It’s no secret that Dancing with the Stars (DWTS) loads their pot each season with forgotten, irrelevant, despised, mediocre or just plain dull individuals, all in an attempt to boost their ratings and those of the celebs. Gazing into the wonderment of my crystal ball I proudly announce the slate of contestants for next year’s side show…oops, I mean television show. My bad.
Yes, DWTS viewing audience brace yourselves because you are going to be in for an entertaining song and dance 2012 season that…well…you haven’t seen since the GOP debates. I eagerly look forward to embracing the foibles of the upcoming cast members, knowing in advance the controversies, scandals, missteps and falls from grace that are surely to occur. It is as if famed astrologer Jean Dixon has taken over my mind as I see clearly into the future. Accordingly, I am pleased to offer my predictions for DWTS 2012.
Unfortunately for Herman Cain, he was not able to get past the interviewing process. First he bought free Godfather pizzas for only the female employees, then offered rent free apartments to several of them, groped a few more, tried to set up another in business and when confronted simply said, “Hey, we’re just friends.” Mr. Cain was escorted off premises screaming, “NINE, NINE, NINE.” He has since shuffled off into oblivion.
Rick Perry became the first contestant voted off DWTS. Although costumed in a lovely white ruffled and lace shirt, his chest was bloated and his movements rather rigid. It was if someone had stuck a steel rod up his derriere, if you know what I mean. Anyway, even though the blouse was nice, Mr. Perry forgot the third dance step and he is now back in Texas, doing whatever it is Texans do in Texas.
Ron Paul, I’m sad to say, walked off the show because he claimed too many regulations and organization involved for his liking. Mr. Paul is now president of the John Birch Society.
Rick Santorum wasn’t able to last very long on DWTS either. Being a man of strong moral values he refused any body contact with his female handler. Cough, cough. Rick repeatedly refused to wear leotards, proclaiming they showed too much of his “package,” if you catch my drift. Mr. Santorum is now at Olan Mills capturing the mechanical Eric Cantor canned smile.

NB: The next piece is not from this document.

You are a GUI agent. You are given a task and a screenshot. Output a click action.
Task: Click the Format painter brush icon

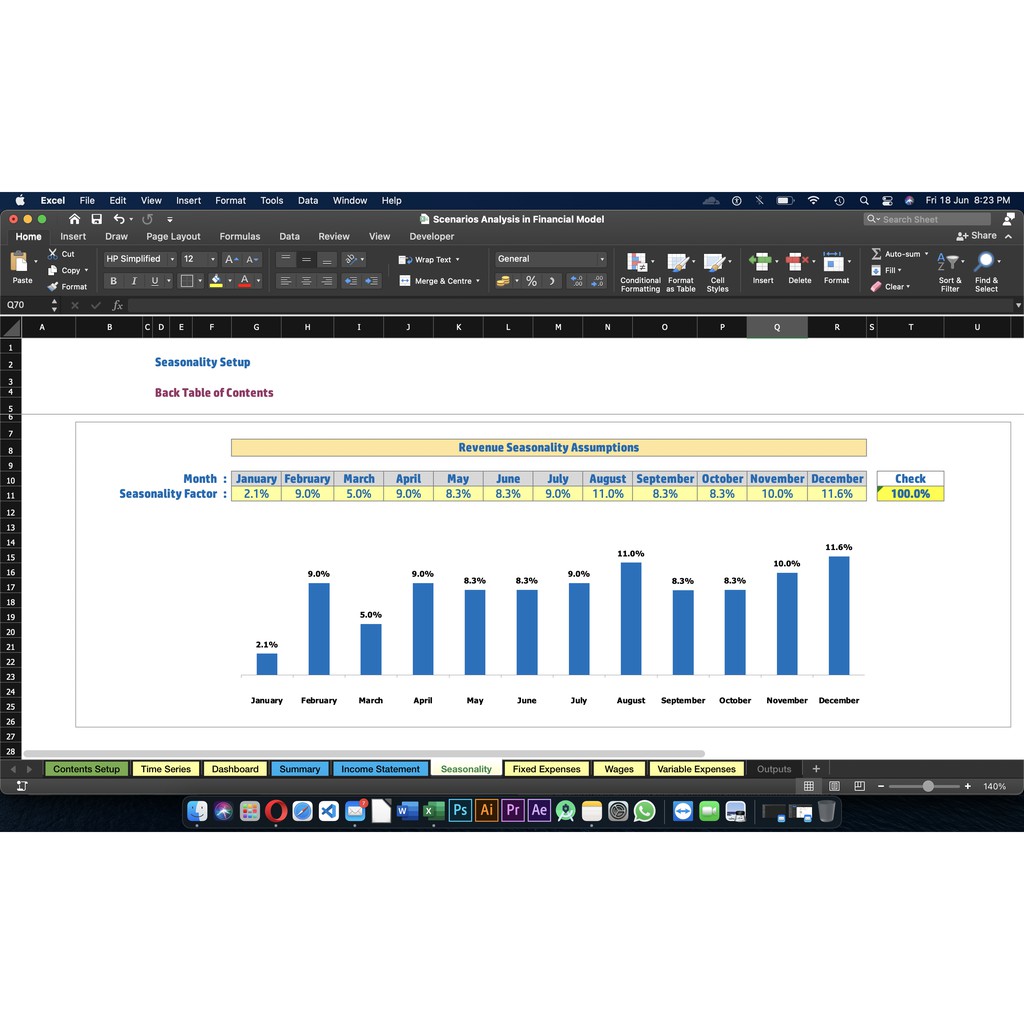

Newt Gingrich was also voted off the acclaimed TV show for a variety of reasons. “Give Newt the boot,” was the roar of the audience due to a lackluster performance. Although, Newt felt he was far more talented than any other dancers, the fact he resembled a yard gnome in his costumes, simply gave too many people the creeps. One problem for the Newtster was the fact his people forgot to tell others to watch and vote for him. Epic fail on his part for sure. Upon exiting the show Mr. and Mrs. Gingrich took a private jet to New York City where he promptly bought his wife a $1 million sapphire and diamond necklace at Tiffany’s.
Michele Bachmann was able to last to the very end of DWTS, yet she still didn’t take home the coveted 1st place award. Big hair and a petite body with pearly white teeth, certainly made Michele the more attractive of contestants. However, claiming God was guiding her every step of the way, turned off to many voters on the show. Another handicap for her was fighting off the mental image of the night she caught her husband in the “set, hike” position with Bruce the hairstylist. Mrs. and Mr. Bachmann are now back at their own clinic, gleefully counseling each other on the evils of homosexuality. Oh those two silly savages.
Mitt Romney proudly proclaimed victory as the 2012 DWTS winner. It’s no secret; Mitt was the better looking of all the other dancers. Personally, I think it was the red flamingo suit, with feathered cap that cinched his win and the fact that no one on the show could change costumes quite as fast as Mitt. After winning, Mr. Romney brought his team into ABC and under a hostile takeover, bought all of their shares and fired half the staff. Now how is that for wealth…oh, oh…I mean job creation?
So there you have it. The egos will be as enormous as the lies, half truths, affairs, and mega wealth of the losers in the 2012 presidential election who opted for just one more chance of fame on DWS. Enjoy the show!